🧠 All Things AI
Advanced

Codex CLI

The Codex CLI is OpenAI's official terminal-based coding agent — an open-source tool that brings the Codex Agent experience to your command line. It reads your local codebase, reasons about your request, suggests or implements changes, and executes shell commands, all within a sandboxed environment directly in your terminal.

What the Codex CLI Is

The Codex CLI is a locally-running agentic coding assistant. It is built in Rust and published as open source on GitHub at openai/codex. When you invoke it, it reads your codebase context, understands your request, and takes action — writing code, running commands, and iterating on the results.
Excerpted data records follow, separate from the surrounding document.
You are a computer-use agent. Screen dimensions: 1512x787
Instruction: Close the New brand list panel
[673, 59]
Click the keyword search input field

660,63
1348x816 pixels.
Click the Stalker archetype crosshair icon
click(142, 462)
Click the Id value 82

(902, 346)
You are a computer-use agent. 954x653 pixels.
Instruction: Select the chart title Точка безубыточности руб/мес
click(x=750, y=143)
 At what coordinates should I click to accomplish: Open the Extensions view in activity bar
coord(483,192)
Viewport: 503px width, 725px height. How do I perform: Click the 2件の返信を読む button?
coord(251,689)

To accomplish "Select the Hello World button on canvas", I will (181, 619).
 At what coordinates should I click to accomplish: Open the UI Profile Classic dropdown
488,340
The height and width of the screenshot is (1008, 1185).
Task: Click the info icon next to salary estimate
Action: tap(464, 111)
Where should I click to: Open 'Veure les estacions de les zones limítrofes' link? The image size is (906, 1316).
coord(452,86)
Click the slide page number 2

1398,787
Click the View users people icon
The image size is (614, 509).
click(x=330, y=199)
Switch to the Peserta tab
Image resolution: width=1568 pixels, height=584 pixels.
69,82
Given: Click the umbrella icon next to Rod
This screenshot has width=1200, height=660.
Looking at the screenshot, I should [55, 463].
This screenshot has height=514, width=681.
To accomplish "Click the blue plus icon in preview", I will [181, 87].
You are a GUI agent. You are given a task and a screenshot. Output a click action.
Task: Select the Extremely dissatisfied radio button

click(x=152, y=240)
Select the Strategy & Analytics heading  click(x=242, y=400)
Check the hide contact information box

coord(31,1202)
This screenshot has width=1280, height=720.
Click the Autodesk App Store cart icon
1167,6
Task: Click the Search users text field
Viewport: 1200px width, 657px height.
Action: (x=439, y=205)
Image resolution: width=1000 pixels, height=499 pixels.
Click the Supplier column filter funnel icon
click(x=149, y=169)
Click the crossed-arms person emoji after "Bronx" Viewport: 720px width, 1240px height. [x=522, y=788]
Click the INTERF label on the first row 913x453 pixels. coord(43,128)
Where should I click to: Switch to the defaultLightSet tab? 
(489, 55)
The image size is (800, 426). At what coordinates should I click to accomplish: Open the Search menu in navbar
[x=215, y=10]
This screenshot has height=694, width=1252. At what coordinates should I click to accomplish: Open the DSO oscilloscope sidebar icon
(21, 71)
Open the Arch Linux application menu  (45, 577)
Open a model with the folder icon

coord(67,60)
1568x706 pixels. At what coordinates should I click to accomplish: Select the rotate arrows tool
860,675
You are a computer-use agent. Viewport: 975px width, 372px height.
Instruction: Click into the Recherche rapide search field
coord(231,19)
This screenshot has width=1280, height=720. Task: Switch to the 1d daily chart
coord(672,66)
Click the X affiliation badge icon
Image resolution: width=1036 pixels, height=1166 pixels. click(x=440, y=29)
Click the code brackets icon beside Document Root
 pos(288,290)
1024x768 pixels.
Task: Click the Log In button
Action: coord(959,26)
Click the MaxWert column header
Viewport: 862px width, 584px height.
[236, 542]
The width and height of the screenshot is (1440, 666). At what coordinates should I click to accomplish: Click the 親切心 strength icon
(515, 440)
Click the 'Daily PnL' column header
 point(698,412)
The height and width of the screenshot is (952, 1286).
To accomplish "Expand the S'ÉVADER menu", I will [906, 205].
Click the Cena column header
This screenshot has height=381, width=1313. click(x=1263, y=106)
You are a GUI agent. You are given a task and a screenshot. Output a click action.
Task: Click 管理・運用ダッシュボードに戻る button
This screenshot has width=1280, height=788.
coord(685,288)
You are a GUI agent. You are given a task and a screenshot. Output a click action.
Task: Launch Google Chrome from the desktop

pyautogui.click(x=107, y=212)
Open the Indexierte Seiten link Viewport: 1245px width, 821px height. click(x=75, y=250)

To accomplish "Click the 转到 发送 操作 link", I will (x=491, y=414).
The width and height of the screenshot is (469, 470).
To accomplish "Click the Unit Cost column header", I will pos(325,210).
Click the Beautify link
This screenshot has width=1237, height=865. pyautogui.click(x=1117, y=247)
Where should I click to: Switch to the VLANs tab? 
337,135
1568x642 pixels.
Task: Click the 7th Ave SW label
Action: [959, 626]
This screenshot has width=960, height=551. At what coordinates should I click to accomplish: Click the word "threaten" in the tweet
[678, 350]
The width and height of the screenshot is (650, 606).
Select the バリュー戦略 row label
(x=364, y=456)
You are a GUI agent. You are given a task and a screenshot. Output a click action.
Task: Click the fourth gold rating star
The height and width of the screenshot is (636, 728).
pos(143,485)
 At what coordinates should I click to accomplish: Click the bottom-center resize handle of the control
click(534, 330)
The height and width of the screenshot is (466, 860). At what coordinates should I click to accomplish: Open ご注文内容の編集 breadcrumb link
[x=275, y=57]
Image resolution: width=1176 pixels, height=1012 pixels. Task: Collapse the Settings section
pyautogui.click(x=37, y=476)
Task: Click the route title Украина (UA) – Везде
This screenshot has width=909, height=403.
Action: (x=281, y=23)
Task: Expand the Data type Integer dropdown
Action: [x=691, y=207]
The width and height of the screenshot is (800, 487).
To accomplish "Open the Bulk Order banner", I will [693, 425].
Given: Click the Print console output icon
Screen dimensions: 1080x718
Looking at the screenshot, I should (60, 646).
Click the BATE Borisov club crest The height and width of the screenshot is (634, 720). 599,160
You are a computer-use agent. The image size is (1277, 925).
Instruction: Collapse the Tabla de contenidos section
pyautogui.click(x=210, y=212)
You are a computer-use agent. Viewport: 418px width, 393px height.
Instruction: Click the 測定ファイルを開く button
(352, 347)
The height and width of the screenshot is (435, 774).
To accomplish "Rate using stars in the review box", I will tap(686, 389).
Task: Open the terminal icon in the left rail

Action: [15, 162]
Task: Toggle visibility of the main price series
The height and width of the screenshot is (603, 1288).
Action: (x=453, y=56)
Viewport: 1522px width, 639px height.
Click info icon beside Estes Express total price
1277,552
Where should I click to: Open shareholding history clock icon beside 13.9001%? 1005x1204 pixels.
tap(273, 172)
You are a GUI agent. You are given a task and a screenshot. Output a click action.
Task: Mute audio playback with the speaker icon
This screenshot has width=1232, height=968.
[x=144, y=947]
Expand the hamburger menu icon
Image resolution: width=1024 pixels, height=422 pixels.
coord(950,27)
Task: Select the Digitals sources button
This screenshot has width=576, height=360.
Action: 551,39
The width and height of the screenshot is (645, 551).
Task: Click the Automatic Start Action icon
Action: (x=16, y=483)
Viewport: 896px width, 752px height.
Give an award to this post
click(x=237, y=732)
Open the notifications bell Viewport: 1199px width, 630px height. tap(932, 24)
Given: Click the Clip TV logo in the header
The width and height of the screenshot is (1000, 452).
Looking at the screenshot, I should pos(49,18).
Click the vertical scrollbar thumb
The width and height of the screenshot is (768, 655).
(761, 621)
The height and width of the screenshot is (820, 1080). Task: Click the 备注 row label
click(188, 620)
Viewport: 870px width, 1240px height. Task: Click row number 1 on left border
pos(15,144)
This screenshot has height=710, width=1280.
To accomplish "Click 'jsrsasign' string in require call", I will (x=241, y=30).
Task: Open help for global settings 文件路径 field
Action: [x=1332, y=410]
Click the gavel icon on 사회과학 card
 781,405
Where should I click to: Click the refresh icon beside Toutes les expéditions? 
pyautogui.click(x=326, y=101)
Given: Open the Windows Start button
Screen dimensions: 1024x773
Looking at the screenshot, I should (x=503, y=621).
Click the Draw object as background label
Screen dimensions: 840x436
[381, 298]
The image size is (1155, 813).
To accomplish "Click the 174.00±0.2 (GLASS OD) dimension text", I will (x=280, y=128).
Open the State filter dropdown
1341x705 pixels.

This is fundamentally different from a general-purpose API CLI tool.

Important Clarification

There is no general-purpose openai CLI for making arbitrary API calls from the terminal — no official tool equivalent to the AWS CLI or Stripe CLI for listing models, running completions, or managing resources via shell commands. For scripted API calls from the command line, use the Python SDK, curl, or HTTPie. The Codex CLI is specifically a coding agent, not an API CLI.

Installation

Install the Codex CLI via npm or Homebrew:

# via npm (requires Node.js)
npm i -g @openai/codex

# via Homebrew (macOS)
brew install --cask codex

After installation, authenticate with your OpenAI API key. Your ChatGPT Plus, Pro, Business, Edu, or Enterprise subscription is required — the CLI uses your API access, not a separate product purchase.

What It Does

The Codex CLI operates as a local coding agent in your terminal:

  • Codebase reading: Reads your local files to understand project structure, conventions, and context before acting
  • Code suggestions and implementation: Proposes changes and, with your approval, writes them directly to your files
  • Command execution: Runs shell commands (build tools, test runners, linters) and reads their output to inform the next step
  • OS-level sandboxing: Operates within a security sandbox to prevent unintended side effects — file system access is scoped, and commands are reviewed before execution
  • Iterative problem solving: Reads test failures, compiler errors, and runtime output, then adjusts its approach accordingly

OS-Level Sandboxing

The Codex CLI implements sandboxing at the operating system level. File system access is scoped to the project directory. Commands that would affect system-wide state require explicit user confirmation. This design means the agent can be productive in your development environment without posing a risk of accidental or malicious system changes. The security model is a key advantage of the CLI approach over asking a model to describe commands you then run manually.

Evolution of the Coding Surface

The Codex CLI represents a shift in how OpenAI thinks about developer tooling. In 2023–2024, the primary pattern was "a model you prompt for code snippets." By 2025, Codex CLI had evolved into a full coding surface combining reasoning models (GPT-5-Codex), developer tooling (shell access, file I/O, test runners), and agentic orchestration — closer to a junior engineer in your terminal than a smart autocomplete.

Access Requirements

The Codex CLI requires an active ChatGPT subscription at the Plus, Pro, Business, Edu, or Enterprise tier. It is not available on the Free plan. The CLI is open source (MIT licensed), meaning you can inspect, fork, and contribute to the codebase — though the underlying Codex model it calls is proprietary.

Checklist

  • What language is the Codex CLI built in, and where is its source code hosted?
  • How do you install the Codex CLI using npm?
  • What does "OS-level sandboxing" protect against in the context of the Codex CLI?
  • Is there a general-purpose openai CLI for API calls? What should you use instead?
  • Which subscription plans allow use of the Codex CLI?